Early agents tried to force the AI to write text in a specific format:

"If you want to use a tool, reply in the exact format: Action: Search, Args: [x]"

This was terrible because AIs would constantly misspell the formatting, breaking the script.

Now, we directly bind tools to the LLM. The AI provider (like OpenAI) guarantees they will return a perfectly formatted JSON object representing the tool request.

# Tell the LLM exactly what tools it is allowed to use
llm_with_tools = llm.bind_tools([search_weather, multiply])

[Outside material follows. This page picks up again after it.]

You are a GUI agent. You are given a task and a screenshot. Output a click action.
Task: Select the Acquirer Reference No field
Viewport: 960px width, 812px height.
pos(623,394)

Because the output is 100% reliable JSON, our traffic cop (routing condition) simplifies drastically:

def should_continue(state: AgentState):
    # Grab the very last message in the chat history
    last_message = state['messages'][-1]

    # If the LLM securely generated a structured tool call array, route to tools
    if last_message.tool_calls:
        return "tools"

    # Otherwise, it generated natural text. The AI is done!
    return "end"

Summary

Implementing a ReAct AgentExecutor in LangGraph forces an incredible "Aha!" moment for beginners: we are no longer writing a script that loops an LLM blindly.

We are defining a graph architecture—with explicit Reason and Act nodes—where the LLM's perfectly structured output dictates the movement of our State Memory across the board. This results in incredibly clean code, native tool execution, and an inherently observable reasoning loop.